Cycling myself happy

I tried 'space cake' once. I was going to say that I didn't like it. That's not strictly true. It was a big, gooey, chocolate cake and I liked it as much as I always like chocolate cake. The bigger and gooier the better.

I liked it very much.

I did not like what it did to me. 

Curiosity made me try the cake. Greed made me finish it. And having polished off the lot, there was no crumb of comfort when I first imagined icy waterfalls coursing down my back, then became consumed with irrational fears and then, finally, passed out. A lone, foolish, slumbering adult among young people too wise and too cool to make the same mistake.  Just say no, grandma.

Recently, though, I have experienced feelings of profound euphoria. On my bike, having wound my way slowly, up long, winding country lanes, I will reach the top. Laid out before me, as far as I can see, is a patchwork quilt of fields and hedges. The sun blazes on poppies, rising boldly out of fields of corn, making their petals shimmer like tiny firecrackers. Somewhere, high above me, is a skylark, its tiny lungs bursting with the joy of being alive. 

I feel glad to be alive, too. Perfectly in the moment, scarcely believing my good fortune to be outdoors, pedalling skywards. 

As a cyclist you can take so much more pleasure in a journey. Your senses are more fully engaged. As well as drinking in the scenery, I am listening to birdsong and catching big draughts of honeysuckle and wild garlic as I pass. 

There is satisfaction in being self-propelled, too.
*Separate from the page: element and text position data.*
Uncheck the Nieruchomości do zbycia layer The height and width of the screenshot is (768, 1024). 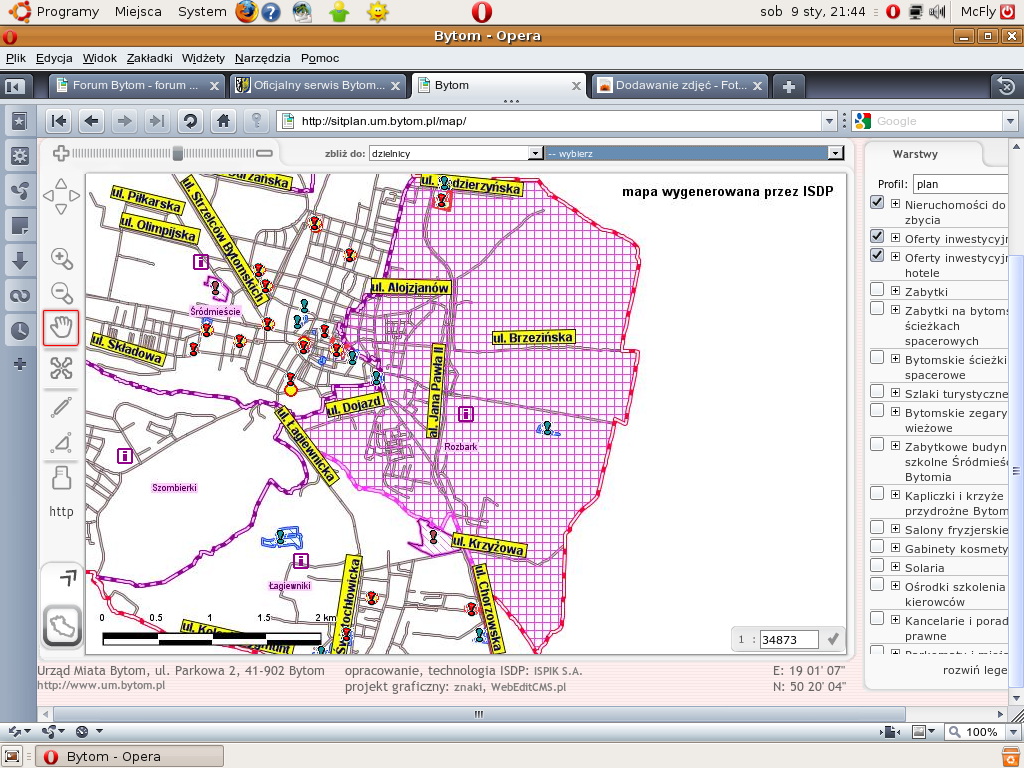877,203
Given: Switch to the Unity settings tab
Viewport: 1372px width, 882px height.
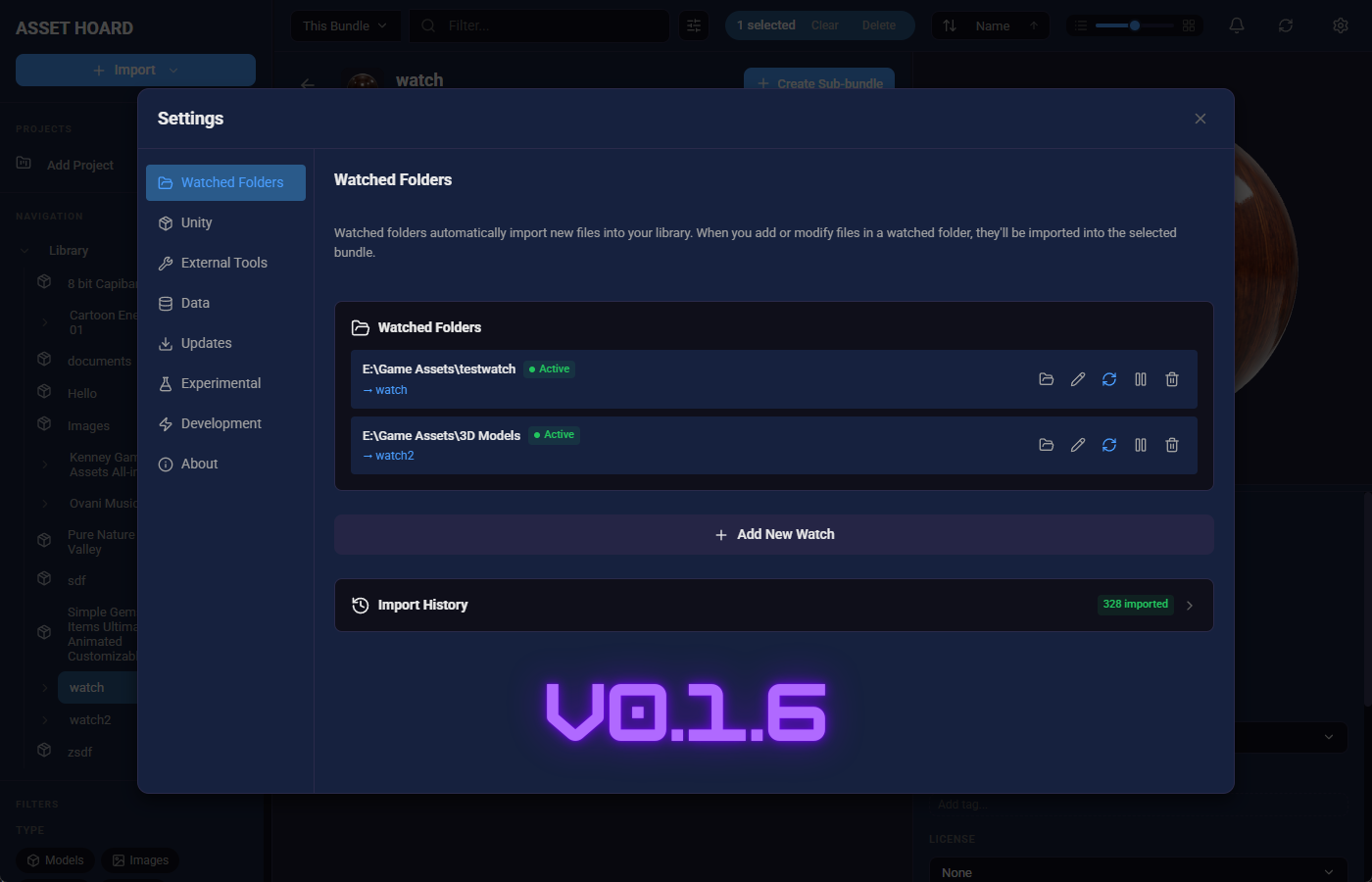Looking at the screenshot, I should click(196, 222).
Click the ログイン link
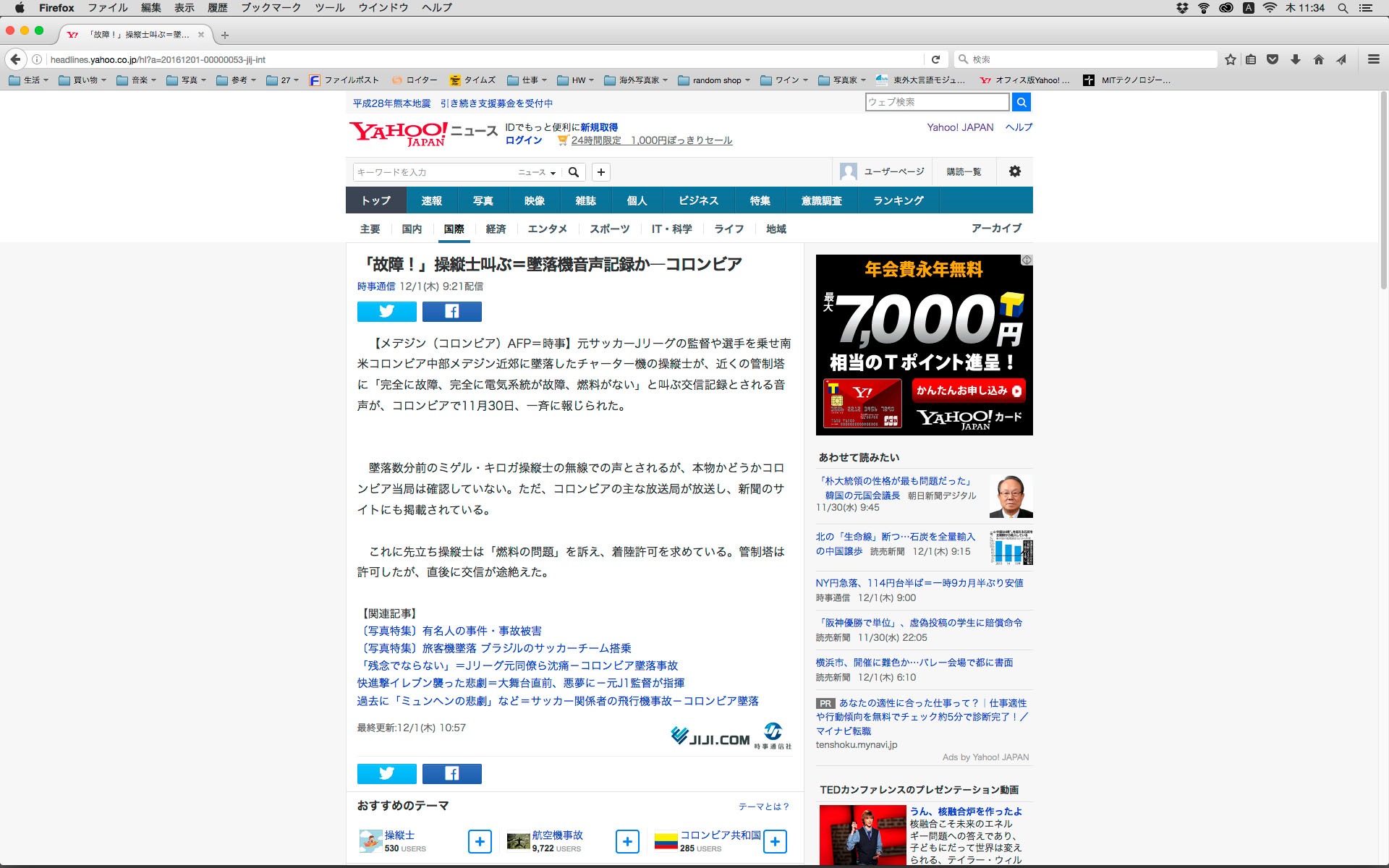Image resolution: width=1389 pixels, height=868 pixels. [523, 140]
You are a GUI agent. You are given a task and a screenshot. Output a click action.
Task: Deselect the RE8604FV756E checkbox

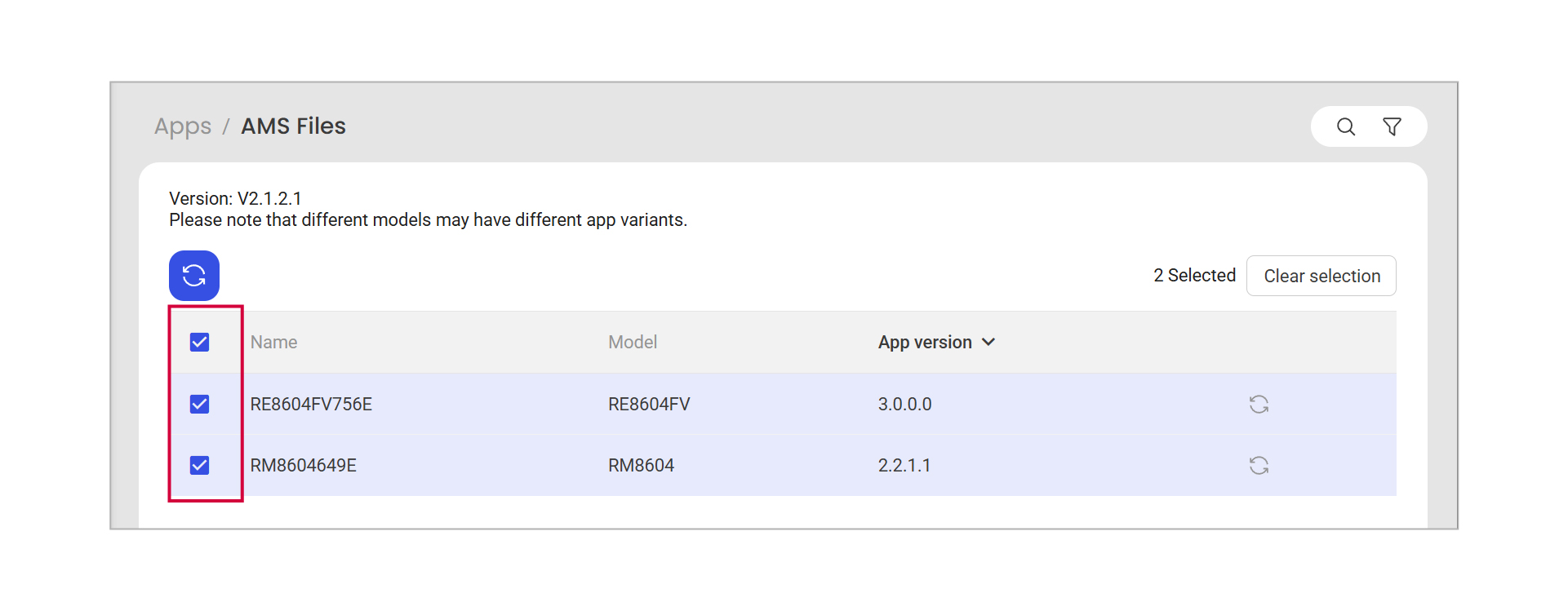coord(200,405)
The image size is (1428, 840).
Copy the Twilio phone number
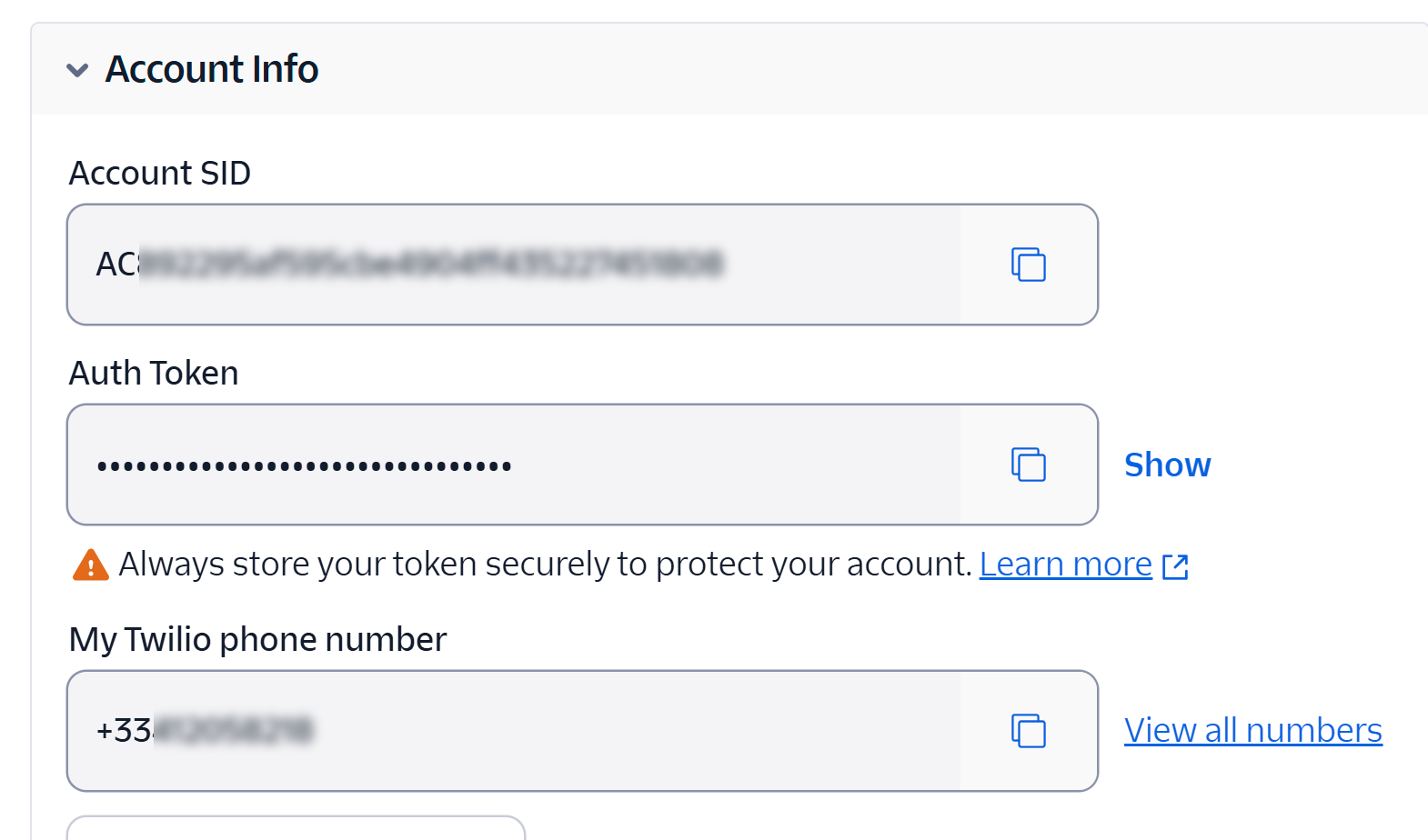[1029, 731]
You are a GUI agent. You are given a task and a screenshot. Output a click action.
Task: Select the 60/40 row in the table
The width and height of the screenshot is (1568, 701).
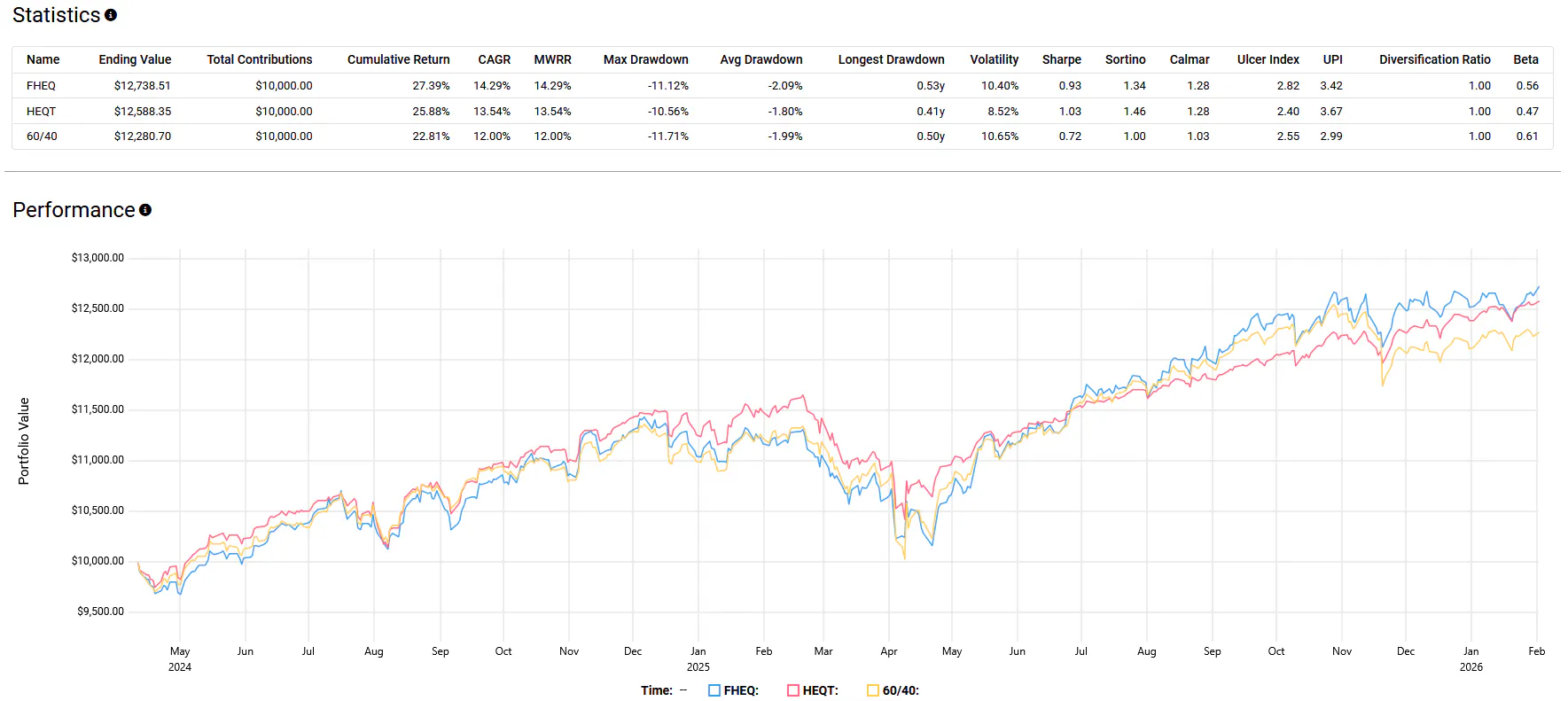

I'm getting around not by turning a key but by spinning my pedals, a brisk, rhythmic percussion measuring the miles. I love the feeling of tiredness that settles slowly, lazily on my body. There's even pleasure in the dull aches of muscles worked, the creaks of protesting joints. 

I didn't get 'high' when I tried that cake. I got miserable. And full. But cycling? Yes I get high. Not just in terms of the ascent my Cyclemeter records for each trip but in the happiness I feel as I ride. 


On top of the world: this picture was taken at the top of a very steep climb last week, while I paused to admire the view (and get my breath back!)